◆ REQUIREMENT 1 ◆
Do these statements agree with the Fiji case study below? Answer each yes or no and quote the deciding words of the text exactly.
(a) The business training was facilitated jointly with Westpac Bank's community outreach unit.
(b) Vesi village has set up a compost piggery.
(c) The project has been operating for about five years.
◆ REQUIREMENT 2 ◆
Can you extend the Fiji case study below with the next part, starting after its last sentence?

Innovative island solutions for thriving oceans - a Fiji case study
Alternative sources of income that are being explored include compost piggery, cash cropping and a nursery filled with all kinds of food bearing trees.
At a business training to empower women and youth groups, to setup the projects, lessons in business basics and simple accounting to balance income and expenditure and budgeting were shared. They also learnt about writing concepts for starting a business. The training was facilitated jointly with Westpac Bank’s community outreach unit and funded through the “Building Effective Community Driven Governance Systems in Mali District to Enhance Community Access to Food, Income Generating Opportunities and Livelihoods,” project.
The project is sponsored by the Australian government through its Fiji Community Development Programme.
Operating for about a year now, the project seeks to promote a rich marine environment by easing the pressure on fishing. If the villagers have other income sources, they won’t find the need to go fishing often giving marine resources the chance to replenish and restock.
Ligaulevu village has setup a compost piggery. Composting is viewed as an effective and environmentally friendly way of managing pig waste by recycling useful nutrients back into the soil to improve soil fertility.
They can use the compost in their plantations and sell to neighboring villages, deriving an income. At Vesi village, a nursery of fruit bearing trees, root crops and vegetables has been set up, while Matailabasa village is focused on earning more money from cash crops and vegetables.

◆ GIVEN INFORMATION ◆
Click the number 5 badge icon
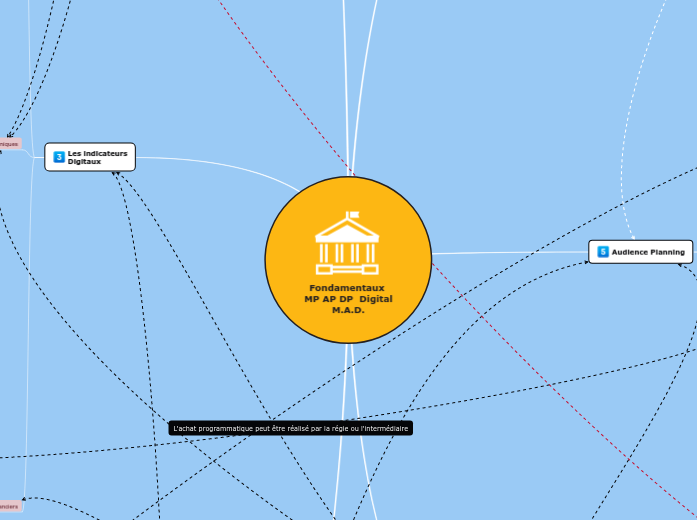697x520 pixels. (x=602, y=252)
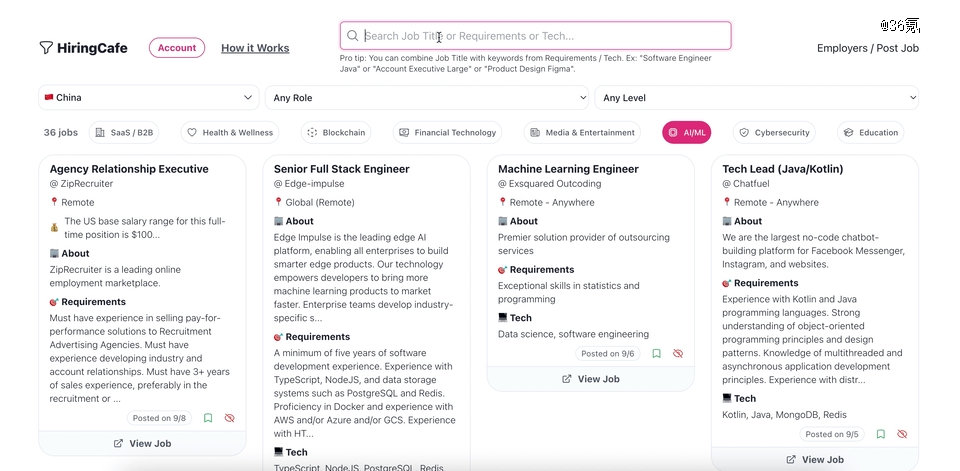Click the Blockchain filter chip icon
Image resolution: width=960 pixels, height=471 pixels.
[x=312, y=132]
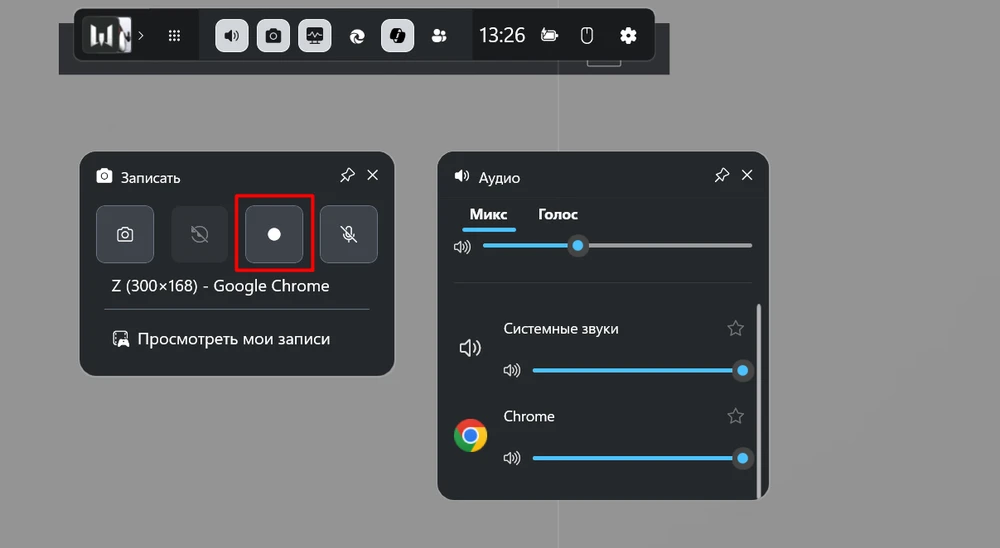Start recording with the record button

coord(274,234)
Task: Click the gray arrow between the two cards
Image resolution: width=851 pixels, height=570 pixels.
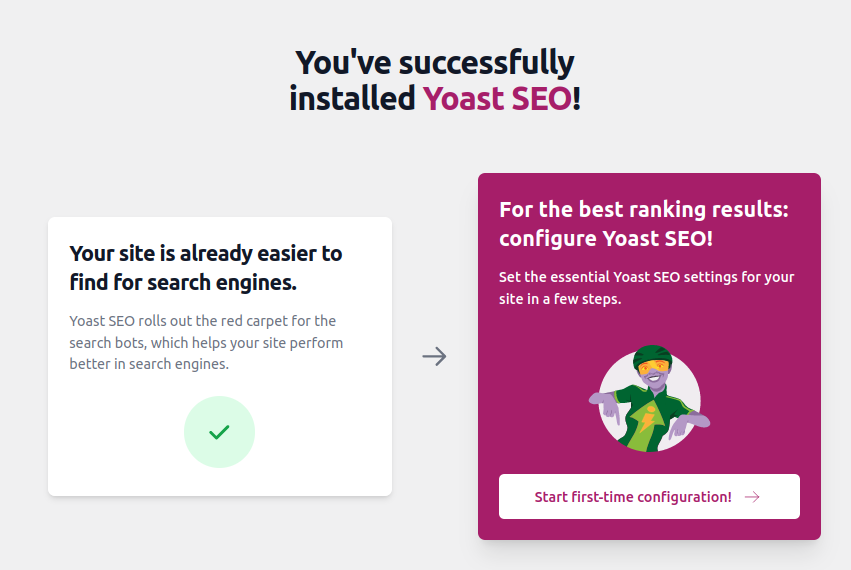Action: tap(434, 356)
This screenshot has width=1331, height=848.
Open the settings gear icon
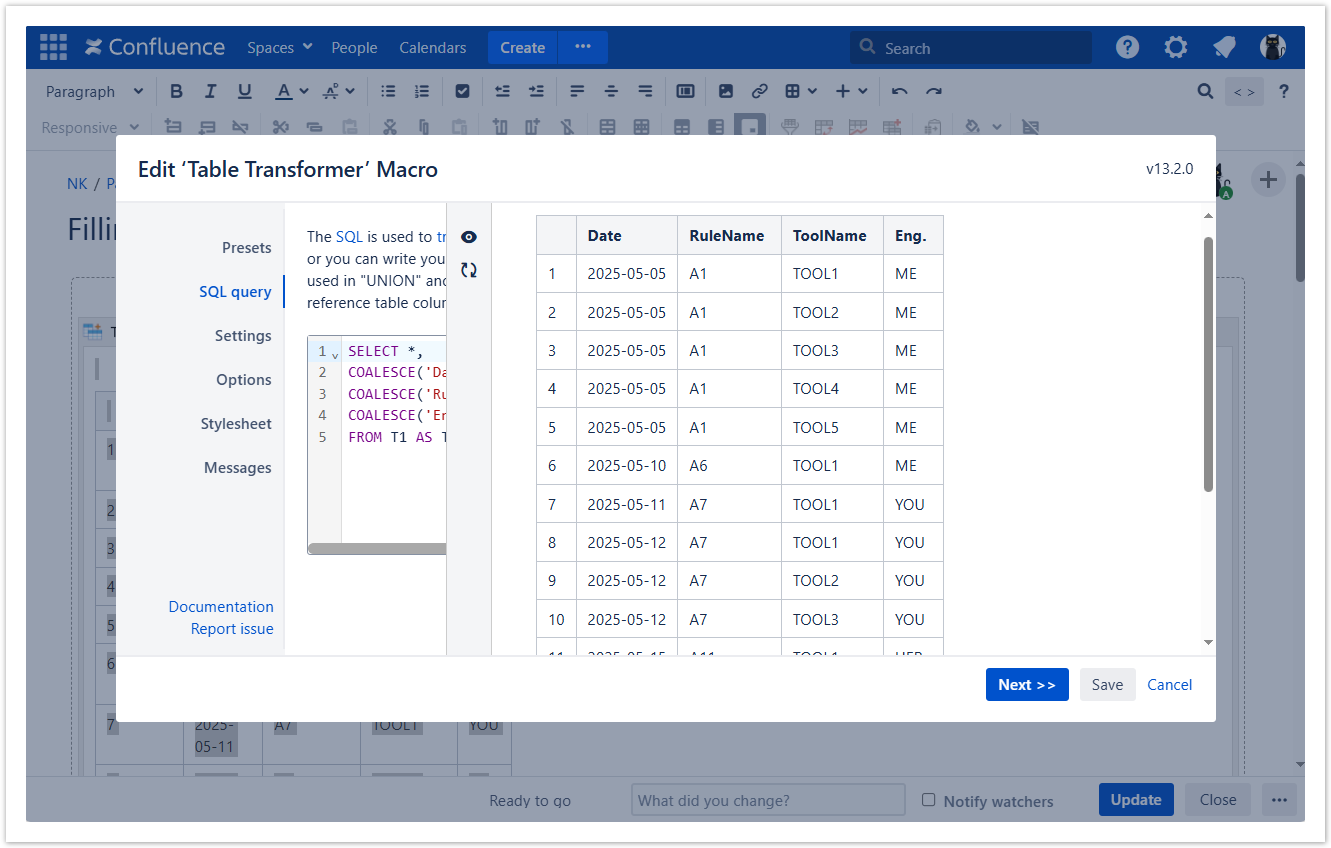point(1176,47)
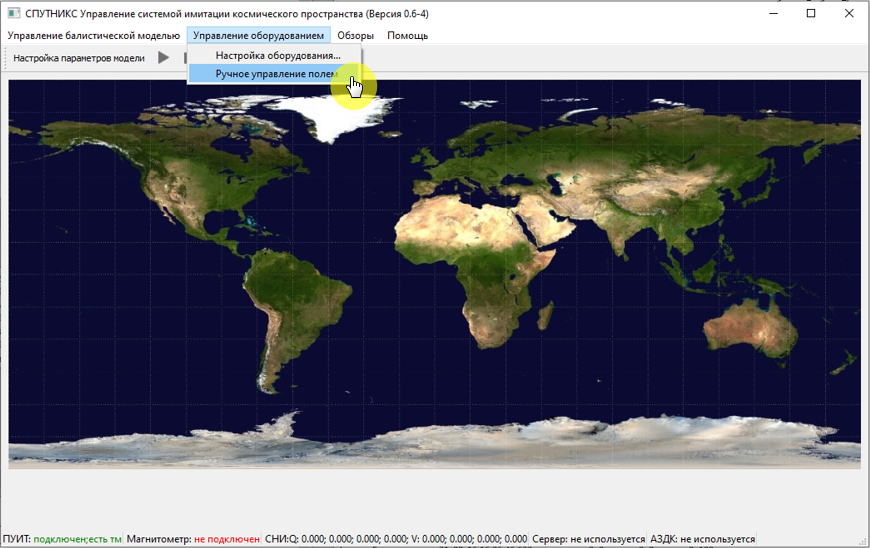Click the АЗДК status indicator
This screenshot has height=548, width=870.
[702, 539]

---

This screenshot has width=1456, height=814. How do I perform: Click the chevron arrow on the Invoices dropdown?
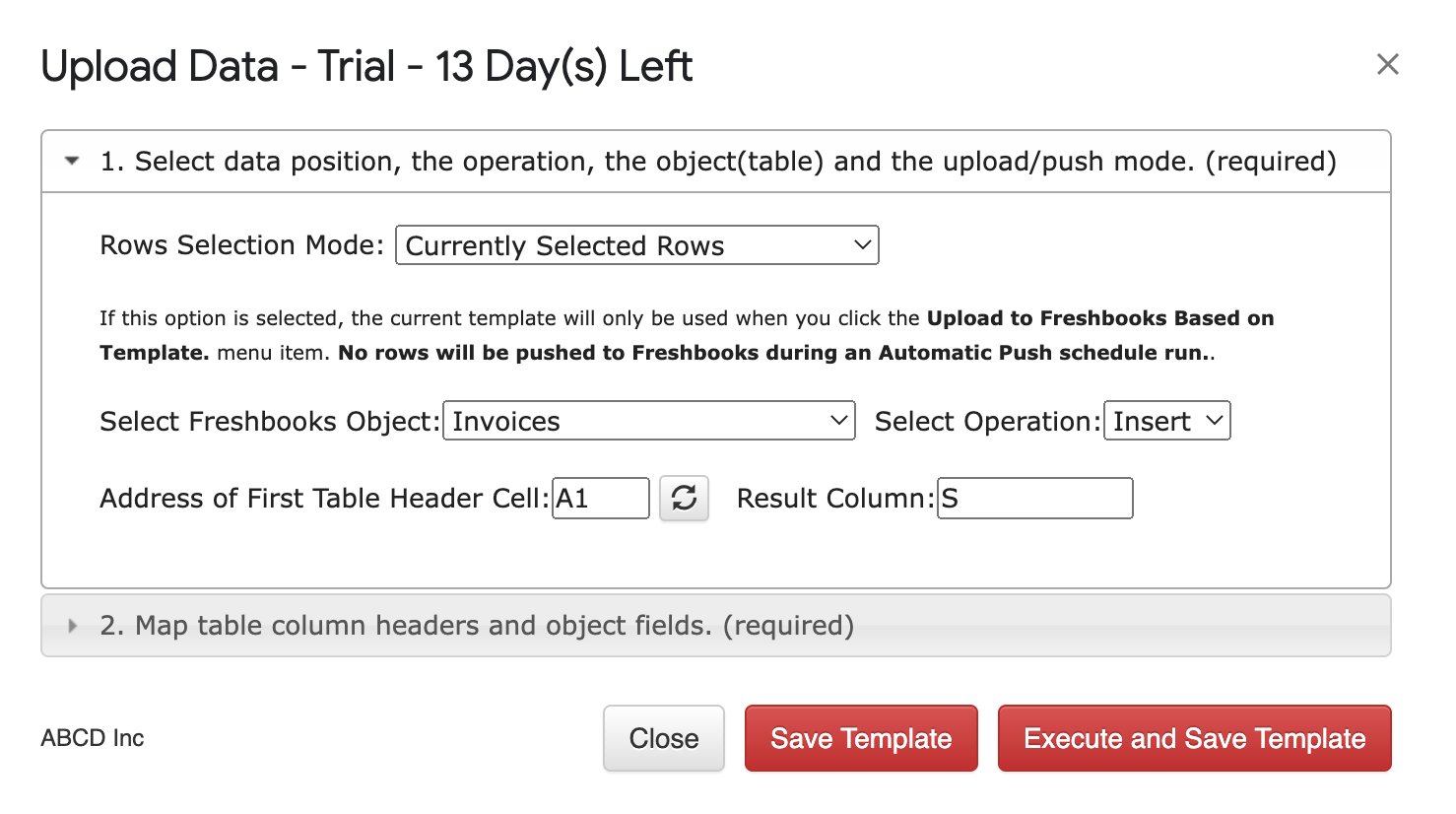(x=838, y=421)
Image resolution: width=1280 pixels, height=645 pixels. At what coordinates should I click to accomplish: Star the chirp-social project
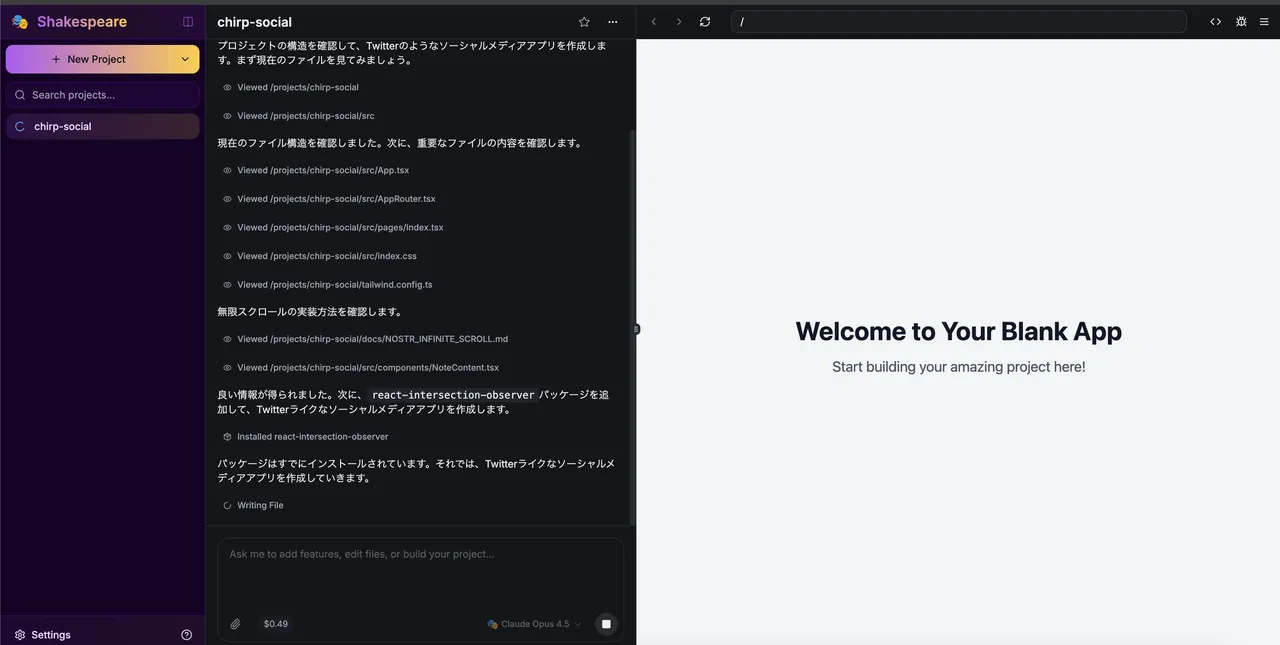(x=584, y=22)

* * *

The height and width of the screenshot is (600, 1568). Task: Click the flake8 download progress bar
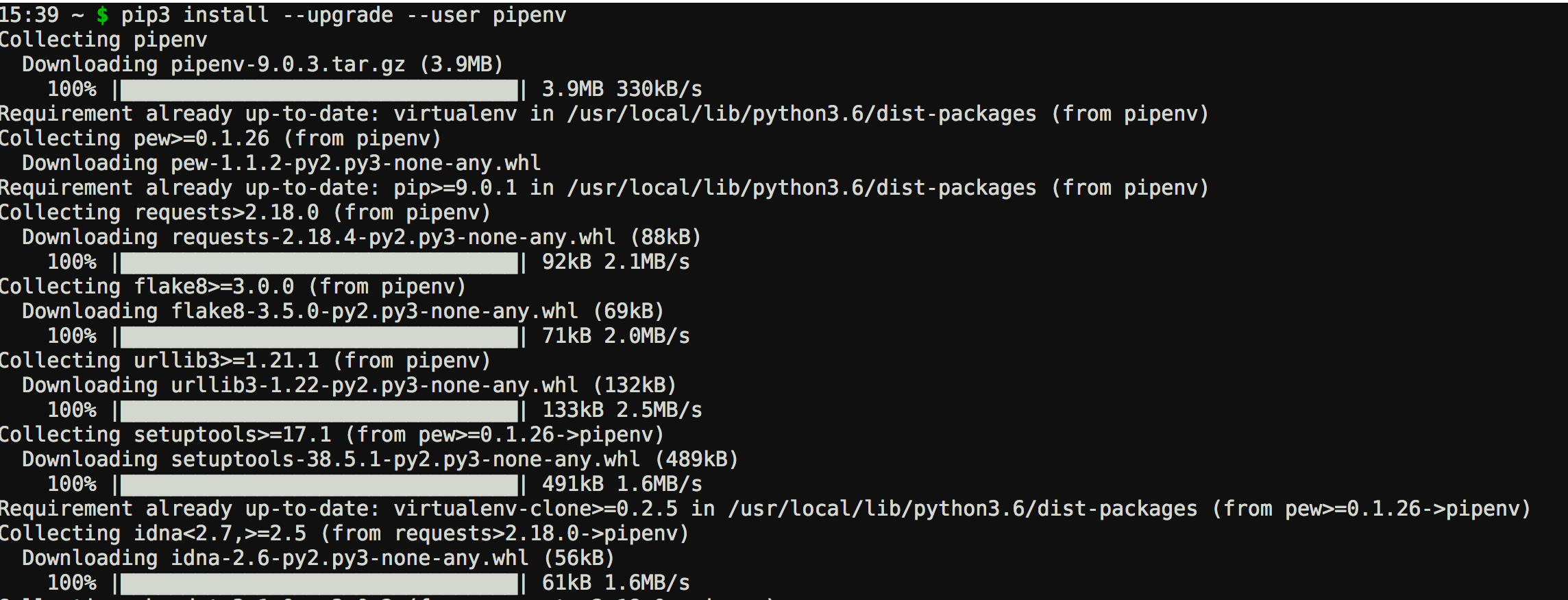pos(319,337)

◆ TASK OUTPUT 1 ◆
(a) Yes: "The training was facilitated jointly with Westpac Bank’s community outreach unit"
(b) No: "Ligaulevu village has setup a compost piggery."
(c) No: "Operating for about a year now"

◆ TASK OUTPUT 2 ◆
Project officer Unaisi Malani-Tagicakibau said it is necessary to empower islanders with all the knowledge they need to be able to coordinate their project in a financially rewarding manner that allows them to meet food and daily needs.
“Easing the pressure on their marine resources will help ensure the sustainability of the Great Sea Reef,” she said.
“All the actions that can be taken must be pursued whether it be marine protected areas or alternative sources of income to protect the GSR.
“The GSR is of importance not just at the community level but also at the national level, holding up industries like fisheries, and tourism.
“Protecting the GSR is equivalent to protecting the food and income sources of thousands of people and preserving the economic stability of a nature. That’s the bigger picture.
“For the people of Mali, supplementing income from marine resources with other options, secures food production now and in the future.”
The Mali and GSR projects also help the fulfillment of Fiji’s commitments to the Convention on Biological Diversity through the National Biodiversity Strategic Action Plan by helping maintain marine biota that thrive within the reef system, from the tips of Udu Point in Vanua Levu to the Yasawas.